In this day and age, the stereotype of the fake fangirl – as laid out in this (in)famous CNN Geek Out! blog post from 2012 —has run rampant. Most every woman who is a devoted and vocal fan of something deemed outside the realm of what one might call “female-leaning” fandoms has had the experience of being “required” to prove her identity as a fan like she’s seeking to cross the Bridge of Death instead of wear a Star Wars t-shirt in peace (which, as it turns out, is far less entertaining outside of a Monty Python skit).

Stereotype #3: Female fans find no fulfillment in their actual life

Now this one relates more to movie portrayals of fans than anything else. Because while fannish tendencies are more often portrayed in male characters than female ones, when female fans are portrayed it tends not to look pretty. The adolescent part of the adolescent female movie fan stereotype from the 1910s has stuck around far more in cinematic depictions than the female part; from Cinema Paradiso to The Dreamers to Me and Earl and the Dying Girl, coming of age films featuring movie-loving protagonists are pretty common, and also pretty male dominated.

When you do see portrayals of adolescent female fandom in movies, they tend to be about music – or, more accurately, musicians (I Wanna Hold Your Hand, Bye Bye Birdy, Confessions of a Teenage Drama Queen, Letter From An Unknown Woman arguably fits as well). Otherwise, female fans are often portrayed as adults whose fannish-ness either directly obstructs their ability to live functional adult lives (Austenland) or attempts to fill the void created by the awfulness of their reality (The Purple Rose of Cairo). Regardless, it’s not a healthy relationship.

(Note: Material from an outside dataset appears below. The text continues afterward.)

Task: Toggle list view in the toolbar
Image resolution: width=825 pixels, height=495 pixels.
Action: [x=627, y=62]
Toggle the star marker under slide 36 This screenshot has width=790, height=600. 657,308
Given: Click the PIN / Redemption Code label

In comparison, while adult male fans can be shown as having their fandoms interfere with their social lives, it’s usually more of a case of dialing it back a little rather than the complete re-vamp often prescribed to female fans.

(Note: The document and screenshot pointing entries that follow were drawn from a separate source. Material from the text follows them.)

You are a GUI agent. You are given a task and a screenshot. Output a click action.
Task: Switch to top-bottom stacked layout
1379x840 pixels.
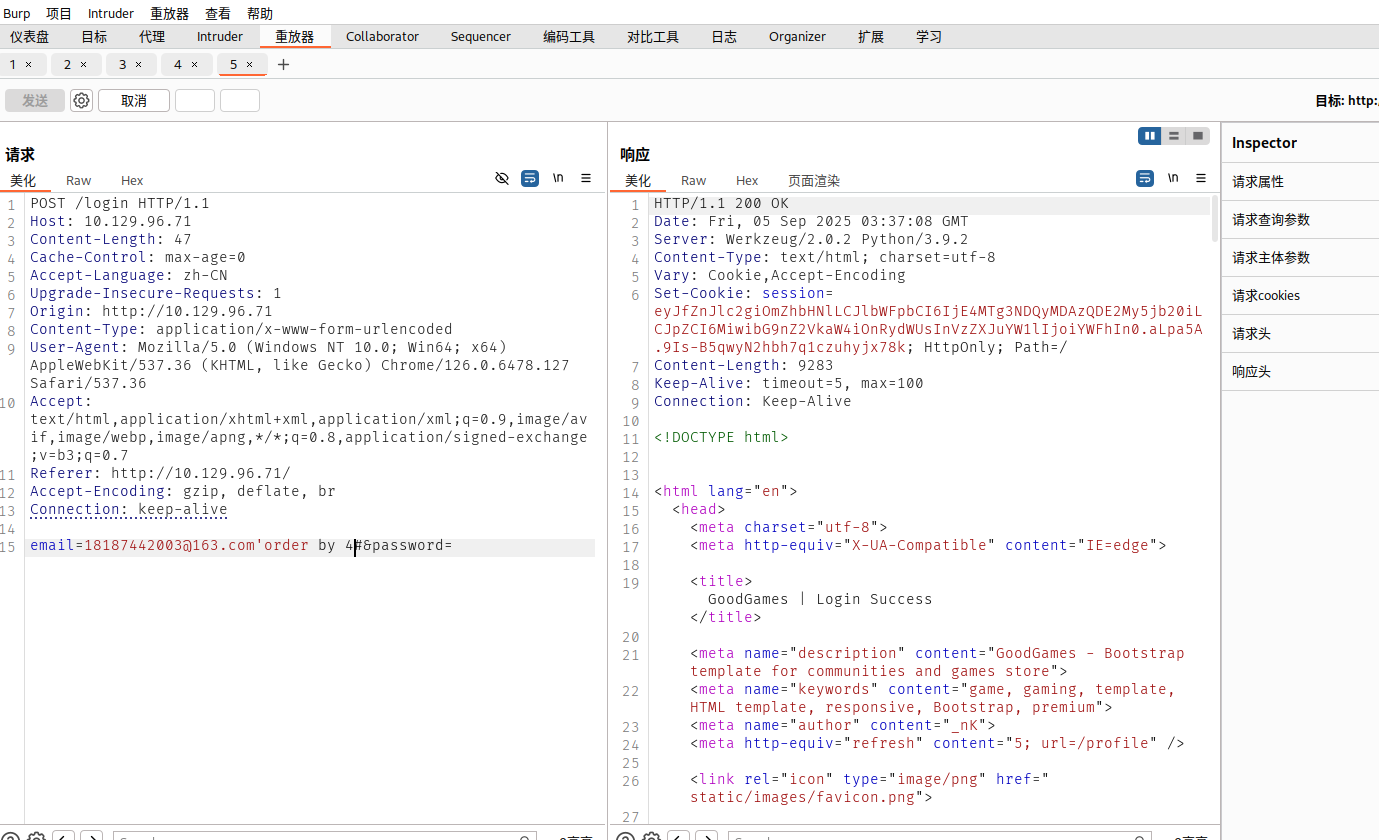click(x=1173, y=136)
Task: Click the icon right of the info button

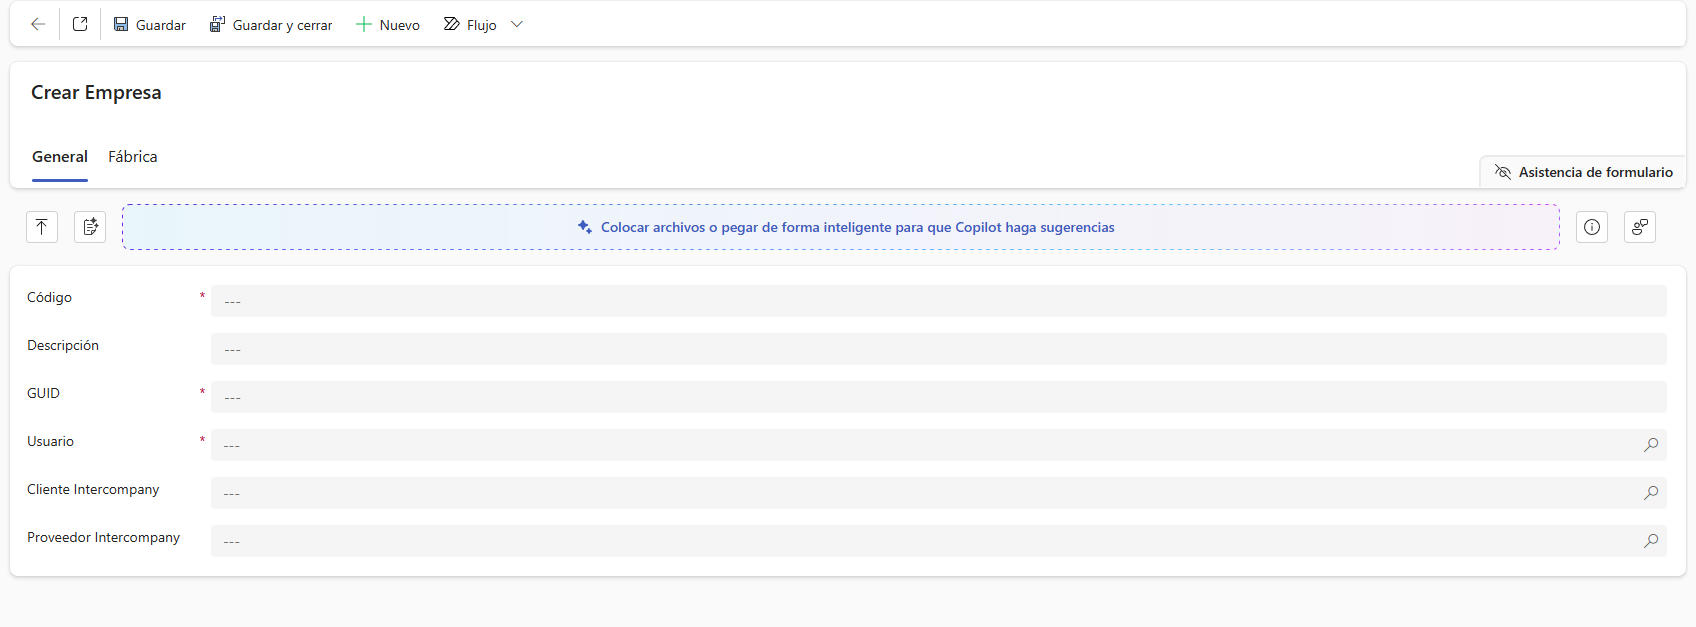Action: tap(1640, 227)
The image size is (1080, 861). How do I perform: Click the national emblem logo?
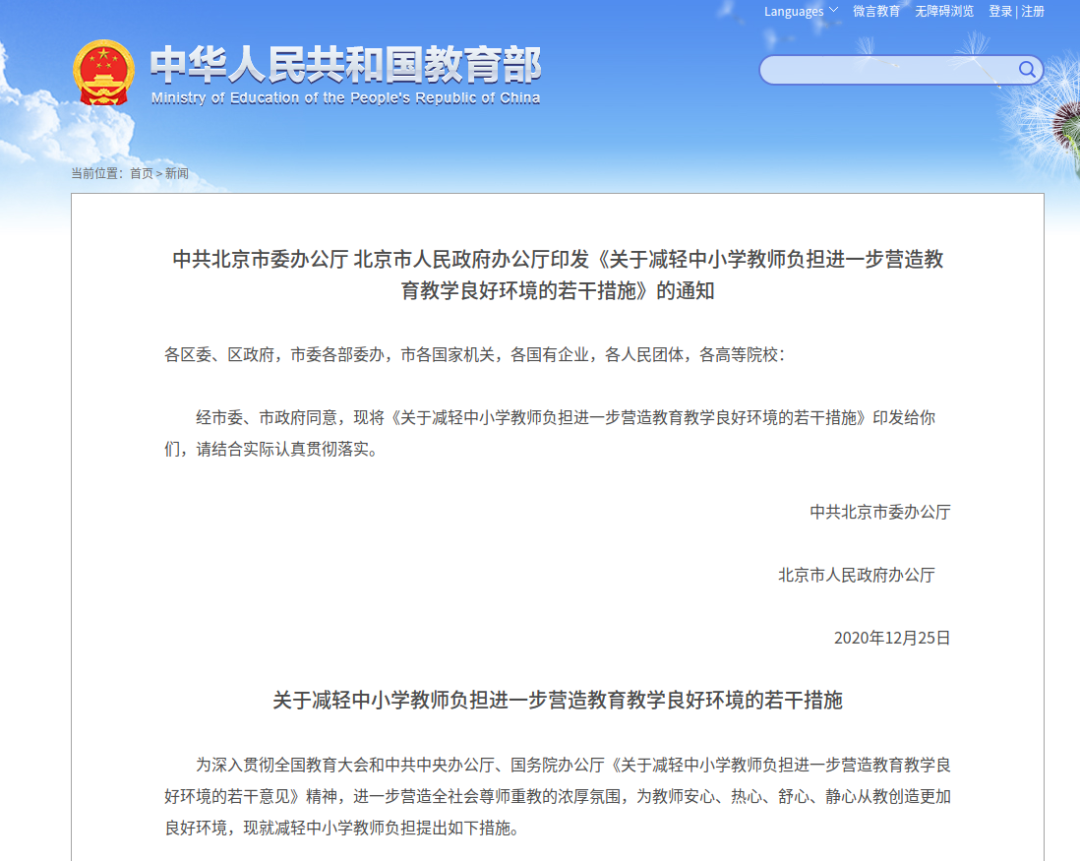103,73
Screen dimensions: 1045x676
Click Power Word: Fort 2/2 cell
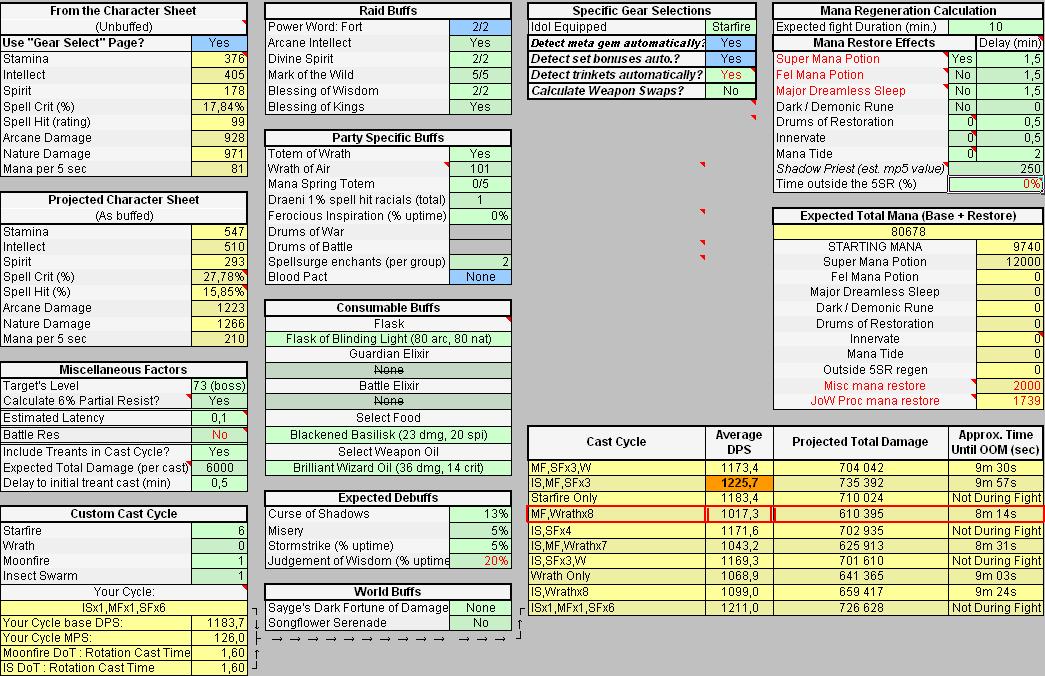[480, 27]
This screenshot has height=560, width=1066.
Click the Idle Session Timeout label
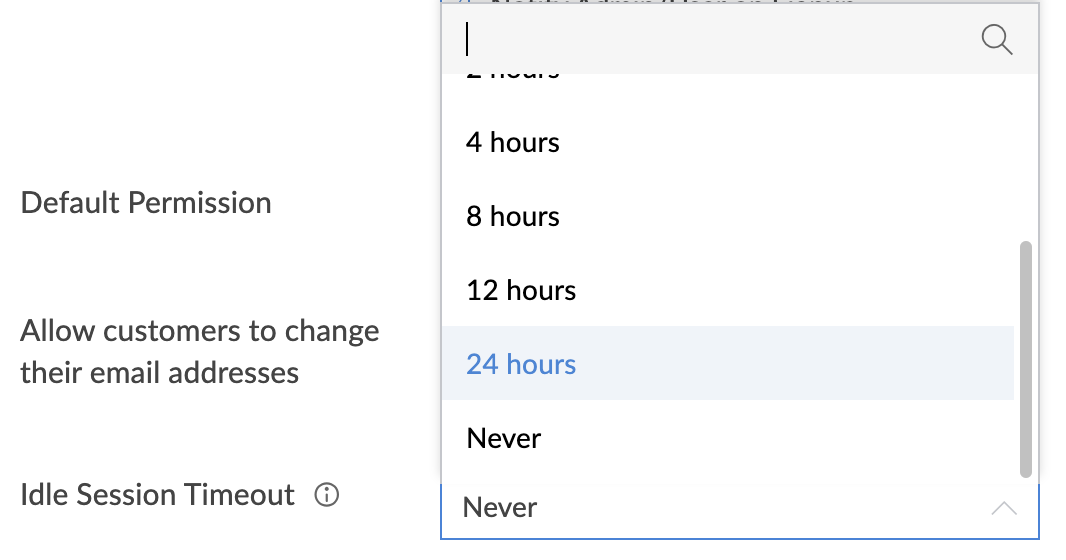point(158,495)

Stereotype #4: Female fans are relatively rare

Star Wars: Episode IV – A New Hope (1977)
Now here we have the only one that doesn’t date back to the 1910s. My personal hypothesis is that the “rise” of female fans noted in those two articles I mentioned at the start of this piece is far more a rise in visibility than an actual increase in numbers (not to say that there has not been some increase, just that it is only one variable involved). While some of the biggest movie fan magazines stuck around until the 1970s, they really seemed to take a major hit, much like the studio system, around the 1950s, and with them went female fan visibility. As female fan visibility went down, a lot of fandoms that are still perceived as stereotypically male were being established and growing.

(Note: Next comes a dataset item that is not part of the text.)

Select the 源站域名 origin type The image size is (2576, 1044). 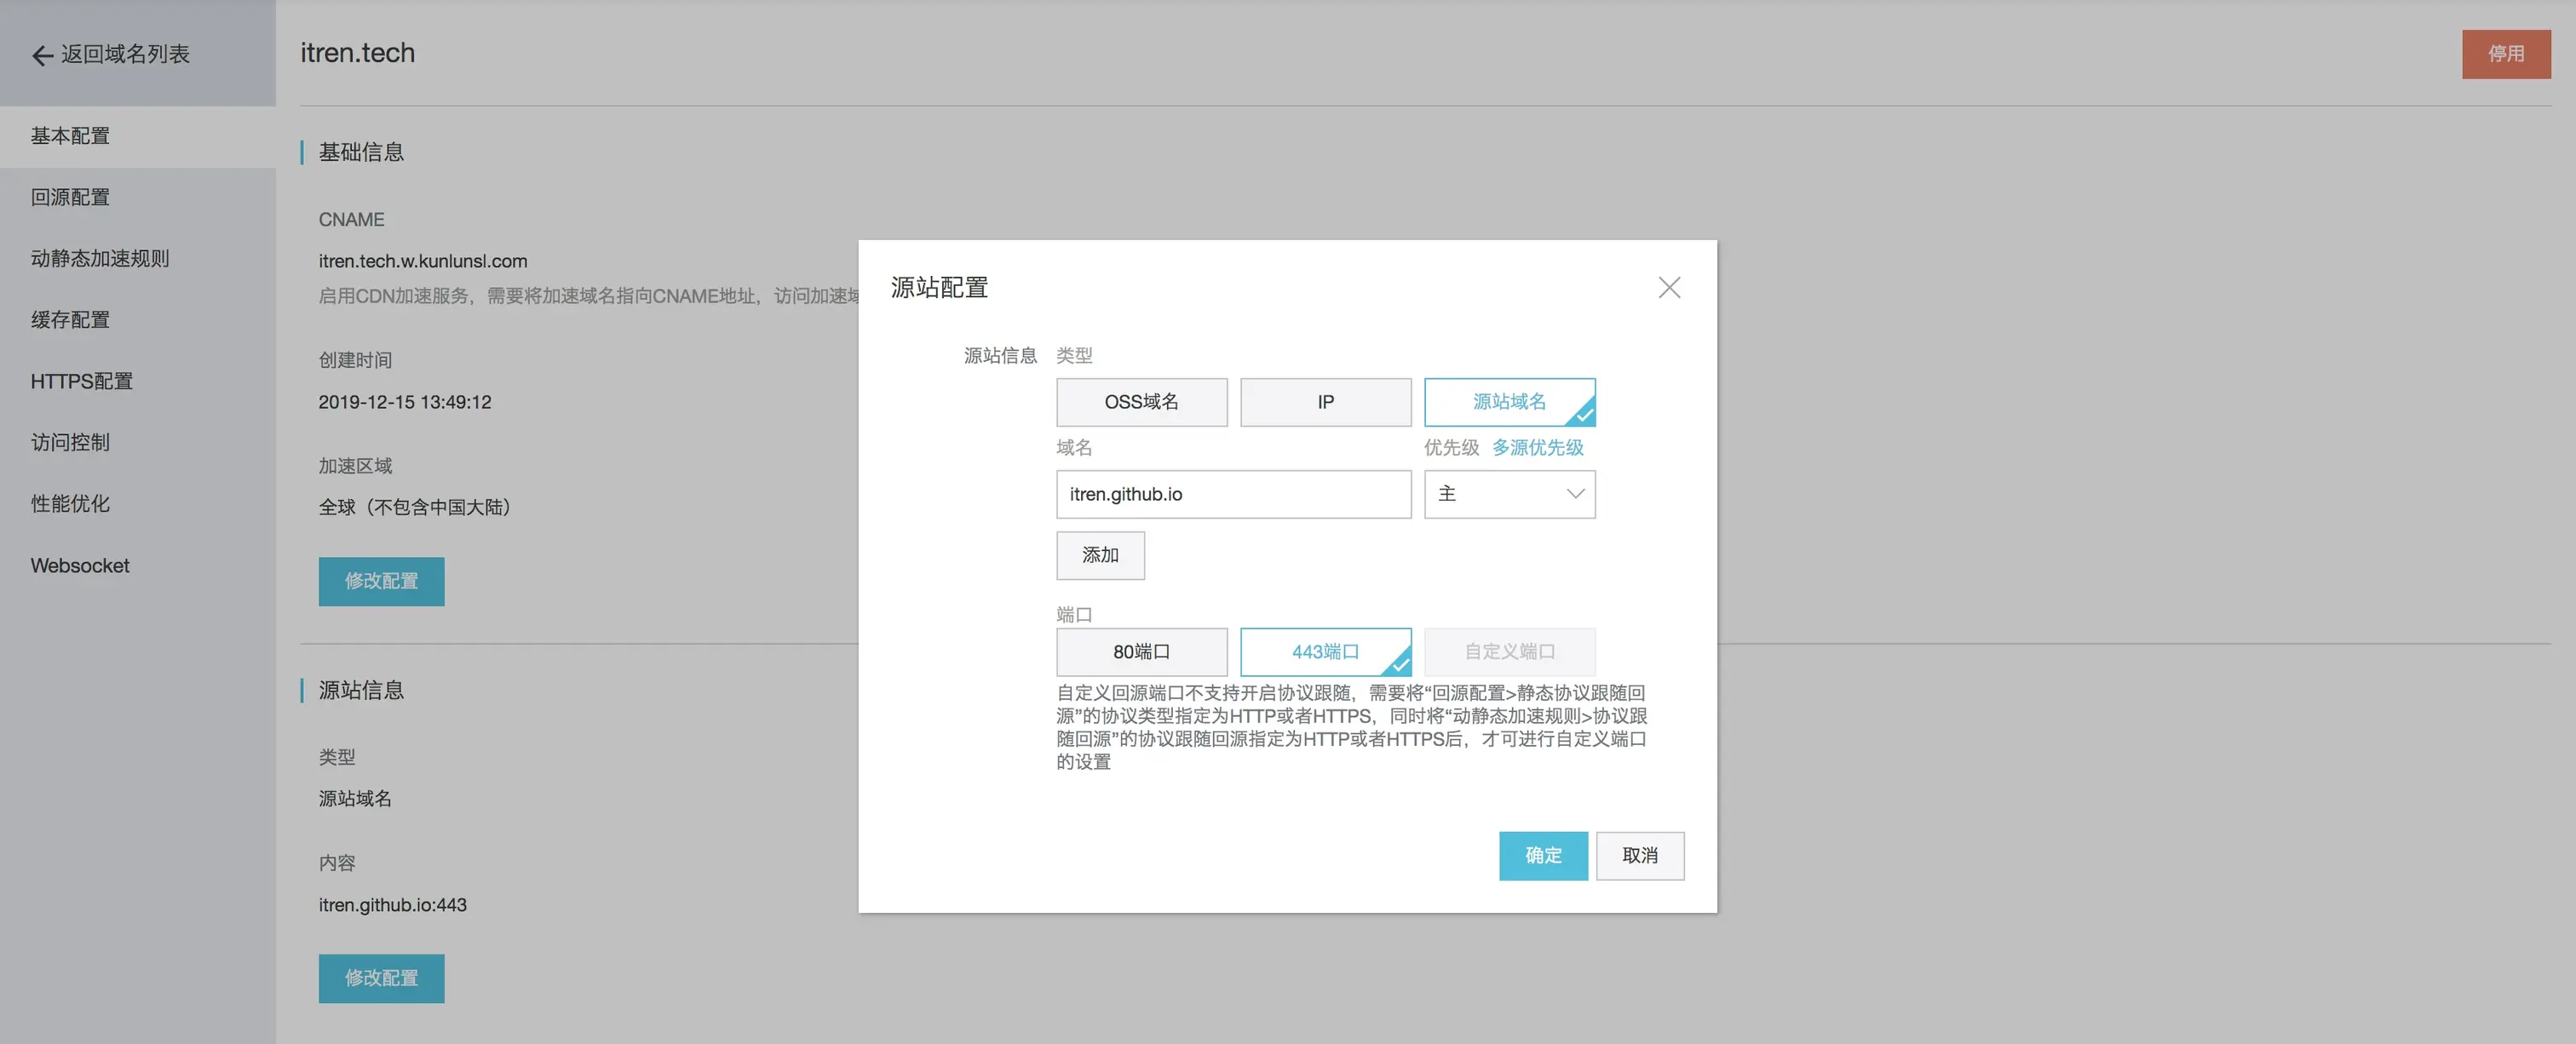coord(1508,402)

With the rise of the internet, however, you got the development of online fan spaces, some of which – for example, the majority of fan fiction communities – still remain predominantly female. Even before the internet, the much smaller fan-writing and fan art communities present in fanzines were largely female, even in the case of fandoms perceived as being “fanboy” domains, like Star Wars. In 1982, Pat Nussman published an essay, “Where the Boys Are,” in the zine Alderaan, in which she writes:

One tends to take the situation for granted, as a given, a fact so obvious about media fandom that it’s hardly thought about or noticed until, as happens every so often, someone wakes up, looks around, and says, “Hey, where are the guys?” Good question. Where are the men? Male names are rare in LoC columns or fanzine order lists, male faces scarce at media conventions, and the number of men writing or drawing or editing in media fandom so minimal as to be practically nonexistent. If there are men in media fandom, they’re certainly very quiet. To turn about a feminist phrase then, why is half the human race so poorly represented in Star Wars and other media fandoms?

The irony here, of course, is that if you took the statement “why is half the human race so poorly represented in Star Wars and other media fandoms?” out of context and posed it to someone today a good number of people would assume she’s referring to the other half of the population.